«Armonizzare la responsabilità civile del magistrato sul modello europeo». Sotto questa definizione di intenti il governo si appresta a modificare radicalmente la legge Vassalli, dall’ampliamento della responsabilità civile diretta delle toghe alla rivalsa obbligatoria sui giudici «negligenti», fino all’innalzamento della quota di responsabilità patrimoniale diretta del magistrato (che arriverà fino alla metà dello stipendio, oggi è un terzo).
Le linee guida del sesto dei 12 punti della riforma preannunciata da Renzi – pubblicate ieri dalla Giustizia – entrano di petto nel delicato rapporto con l’ordinamento giudiziario, che non a caso già in serata, attraverso l’Anm, parla di «una stretta» nei confronti delle toghe, pur con tutti i distinguo «in attesa del testo» e di scoprirne «i dettagli, che in questa materia fanno la differenza».
Per armonizzarsi con l’Europa, scrivono in via Arenula, bisogna innanzitutto includere tra le ipotesi di responsabilità civile del giudice «la violazione manifesta delle norme applicate ovvero il manifesto errore nella rilevazione dei fatti e delle prove», una sorta di punizione per la negligenza grave. Punizione che riguarderà sugli stessi presupposti anche i magistrati onorari, mentre i giudici popolari (cioé i cittadini aggregati alle Corti d’Assise) resteranno responsabili solo per i casi di dolo.

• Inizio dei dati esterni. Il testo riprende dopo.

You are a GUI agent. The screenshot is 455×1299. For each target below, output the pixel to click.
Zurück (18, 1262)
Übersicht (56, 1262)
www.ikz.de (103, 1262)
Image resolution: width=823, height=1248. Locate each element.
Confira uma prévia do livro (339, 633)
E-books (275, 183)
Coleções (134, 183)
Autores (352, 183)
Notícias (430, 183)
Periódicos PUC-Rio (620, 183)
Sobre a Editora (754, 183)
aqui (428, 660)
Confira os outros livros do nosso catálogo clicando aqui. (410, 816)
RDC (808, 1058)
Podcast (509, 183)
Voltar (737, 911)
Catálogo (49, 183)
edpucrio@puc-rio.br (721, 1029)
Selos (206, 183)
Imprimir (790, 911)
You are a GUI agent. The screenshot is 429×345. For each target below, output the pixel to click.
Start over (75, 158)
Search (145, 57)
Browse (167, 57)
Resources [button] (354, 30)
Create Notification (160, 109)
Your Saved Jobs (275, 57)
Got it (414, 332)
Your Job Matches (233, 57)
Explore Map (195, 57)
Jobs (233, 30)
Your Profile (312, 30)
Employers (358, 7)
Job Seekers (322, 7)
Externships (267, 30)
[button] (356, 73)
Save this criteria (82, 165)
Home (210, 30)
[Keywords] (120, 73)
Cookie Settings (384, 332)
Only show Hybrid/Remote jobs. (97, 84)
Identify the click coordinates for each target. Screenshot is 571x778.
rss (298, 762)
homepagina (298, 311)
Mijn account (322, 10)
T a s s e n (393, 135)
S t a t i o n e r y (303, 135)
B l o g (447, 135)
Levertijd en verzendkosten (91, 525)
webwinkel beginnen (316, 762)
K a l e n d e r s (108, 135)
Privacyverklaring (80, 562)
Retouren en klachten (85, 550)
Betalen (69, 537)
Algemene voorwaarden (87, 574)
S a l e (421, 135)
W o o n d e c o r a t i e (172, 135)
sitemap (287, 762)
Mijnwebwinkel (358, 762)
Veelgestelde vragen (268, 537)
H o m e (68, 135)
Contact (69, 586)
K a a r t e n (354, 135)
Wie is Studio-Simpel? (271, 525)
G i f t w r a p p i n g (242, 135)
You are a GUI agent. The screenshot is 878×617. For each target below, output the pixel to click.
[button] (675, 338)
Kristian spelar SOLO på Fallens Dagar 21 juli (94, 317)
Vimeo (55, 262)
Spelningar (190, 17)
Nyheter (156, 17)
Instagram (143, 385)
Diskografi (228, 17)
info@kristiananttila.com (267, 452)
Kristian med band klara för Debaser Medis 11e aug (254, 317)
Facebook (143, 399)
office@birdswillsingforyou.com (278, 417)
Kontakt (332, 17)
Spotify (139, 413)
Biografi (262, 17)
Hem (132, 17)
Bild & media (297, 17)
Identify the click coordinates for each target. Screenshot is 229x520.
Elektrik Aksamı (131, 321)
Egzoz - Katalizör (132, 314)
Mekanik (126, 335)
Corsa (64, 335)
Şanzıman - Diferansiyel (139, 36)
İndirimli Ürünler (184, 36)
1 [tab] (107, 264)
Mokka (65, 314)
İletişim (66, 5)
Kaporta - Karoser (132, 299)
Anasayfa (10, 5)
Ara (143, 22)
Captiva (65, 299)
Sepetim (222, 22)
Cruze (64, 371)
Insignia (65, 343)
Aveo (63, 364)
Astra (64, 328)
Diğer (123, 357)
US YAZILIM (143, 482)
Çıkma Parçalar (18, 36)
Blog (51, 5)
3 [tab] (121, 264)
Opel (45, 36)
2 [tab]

Nel progetto dell’esecutivo salta il filtro a protezione dei magistrati: una volta che lo Stato sia stato condannato a riparare il danno da denegata/errata giustizia, «dovrà» esercitare l’azione di rivalsa contro la o le toghe responsabili, azione che in sostanza diventa «obbligatoria». La rivalsa dello Stato sarà, da un punto di vista patrimoniale, «illimitata» nei casi di comprovato dolo del magistrato, mentre se gli sia addebitabile solo una negligenza lo Stato potrà rivalersi solo fino alla metà (oggi è un terzo, ma l’azione non è obbligatoria) dello stipendio annuale. Resta comunque esclusa l’azione diretta del cittadino nei confronti del giudice. Le linee guida creano infine un legame diretto e necessario tra responsabilità civile e azione disciplinare. Una condanna per negligenza costerà al giudice anche un procedimento amministrativo che, pare di intuire, non potrà prescindere dall’esito della prima.
Prudente nel contenuto ma ferma nei toni la reazione a caldo del sindacato dei giudici. «L’amministrazione della giustizia ha diverse criticità, non mi pare che la riforma della responsabilità civile dei magistrati fosse la priorità» ha detto il presidente dell’Anm, Rodolfo Sabelli» che parla di una «stretta nei confronti dei magistrati». A proposito dell’ampliamento dell’ambito di responsabilità, «bisogna evitare» che il magistrato sia chiamato a rispondere di situazioni che non dipendono da lui, legate al «sovraccarico di lavoro» e alla «disorganizzazione per carenza di risorse». Quanto alla riduzione del filtro per l’azione volta a ottenere il risarcimento, «bisogna stare attenti perché è alto il rischio di azioni strumentali, cioè di reazione a un provvedimento sgradito del magistrato. Se si toglie il filtro, occorre evitare la proliferazione di azioni infondate, attraverso disincentivi o forme di sanzioni». Sulla soglia dell’azione di rivalsa dello Stato nei confronti del magistrato, «è un tetto piuttosto elevato», osserva il leader del sindacato delle toghe, che vede invece un dato positivo nel fatto che l’azione «resterebbe indiretta».